# Air Factor Corrections



## macknightcr (24 May 2014)

I am currently going through a Voluntary Occupational Transfer (VOT-U) to ACSO.  On my application I had 1) Pilot and 2) ACSO.  Although I passed the air crew selection testing I was not selected for pilot (limited spots is what I was told), but when I did the medical I was awarded an Air Factor of 1 (which is required for pilot).  I was told by the PSO that my file needed to be sent back to Toronto to change my Air Factor to 2, in order to possibly receive an offer for ACSO.  It sounds silly because a 1 is the highest possible AF, but I imagine there is some logic behind it that is above my pay grade.

Does anyone know how long it takes to switch from AF 1 to 2?  My file was sent to Toronto on 12 May 14.  

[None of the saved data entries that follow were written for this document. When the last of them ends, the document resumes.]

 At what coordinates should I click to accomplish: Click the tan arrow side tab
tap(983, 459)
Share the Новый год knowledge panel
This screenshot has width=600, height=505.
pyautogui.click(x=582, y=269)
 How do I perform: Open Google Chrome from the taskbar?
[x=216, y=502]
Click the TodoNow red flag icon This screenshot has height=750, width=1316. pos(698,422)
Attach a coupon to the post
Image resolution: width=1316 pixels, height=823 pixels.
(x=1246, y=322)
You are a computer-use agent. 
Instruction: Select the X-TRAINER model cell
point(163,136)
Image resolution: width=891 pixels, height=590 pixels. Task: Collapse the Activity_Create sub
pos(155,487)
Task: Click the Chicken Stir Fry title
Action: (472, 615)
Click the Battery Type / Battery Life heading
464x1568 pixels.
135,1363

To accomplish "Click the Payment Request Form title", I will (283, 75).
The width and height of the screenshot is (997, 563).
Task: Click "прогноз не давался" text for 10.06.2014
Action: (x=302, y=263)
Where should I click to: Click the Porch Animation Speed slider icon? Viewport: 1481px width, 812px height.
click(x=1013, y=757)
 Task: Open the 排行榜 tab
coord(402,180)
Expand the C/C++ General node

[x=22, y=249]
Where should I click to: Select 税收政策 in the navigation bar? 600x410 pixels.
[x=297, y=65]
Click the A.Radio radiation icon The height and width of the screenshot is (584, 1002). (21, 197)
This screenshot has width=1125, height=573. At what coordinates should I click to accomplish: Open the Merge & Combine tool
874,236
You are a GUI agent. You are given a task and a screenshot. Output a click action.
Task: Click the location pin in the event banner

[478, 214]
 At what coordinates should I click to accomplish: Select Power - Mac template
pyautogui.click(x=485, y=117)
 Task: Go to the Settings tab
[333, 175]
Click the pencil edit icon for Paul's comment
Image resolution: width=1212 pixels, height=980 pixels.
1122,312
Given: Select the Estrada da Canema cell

Thank you in advance for any info.

One more piece of info: I received my AF in March of 2014.


----------



## Eye In The Sky (24 May 2014)

You'd think it would be a no-brainer to the folks at AUMB and that it would be a simple admin change to 1 to 2; and relatively quick.  Maybe I'm wrong but if I were a PSO I'd be moving the file forward if the mbr had a 1 and was applying for ACSO.  

Just a thought, but maybe a quick discussion with the PSO would clear up the confusion, it is possible they don't get what AF1, AF2 actually means.

http://www.forces.gc.ca/en/about-policies-standards-medical-occupations/cf-medical-category-system.page

Air Factors
A1 - assigned to pilots who are medically fit for unrestricted duty in all CF aircraft;
A2 - assigned to navigators, flight engineers, observers and helicopter reconnaissance observers who are medically fit for unrestricted duty in all CF aircraft where such positions are required;
A3 - assigned to those aircrew members for whom a medical restriction has been identified. An A3 classification will always clearly stipulate the specific limitations to be imposed;
A4 - assigned to all aircrew who are medically fit for unrestricted airborne duty but whose duties do not entail actual operation of the aircraft to which they are assigned. If such individuals were to become incapacitated they would not create a hazard to aircraft operation nor impede the safe return of the aircraft to the ground. An A4 classification may be annotated "While So Employed" (WSE) when it is assigned to members of MOCs which are not normally associated with flying. Air Traffic Control and Air Weapons Control personnel must also maintain an A4 category for unrestricted employment;
A5 - assigned to all non-aircrew members of the CF who are medically fit to fly as passengers in CF aircraft;
A6 - this grade is assigned to all CF members who are considered medically unfit to fly in any capacity; and
A7 - this grade is assigned to all aircrew personnel who are medically unfit for any flight duty in CF aircraft but who may still fly as passengers.


----------



## macknightcr (24 May 2014)

I spoke with the PSO, and was informed that this was direct from Ottawa.  What she told me is what she was instructed to do by higher.  

She actually showed me the exact same break down, and was confused herself.  She also wasn't sure about a timeframe for this, and that's really what I am most concerned about.


----------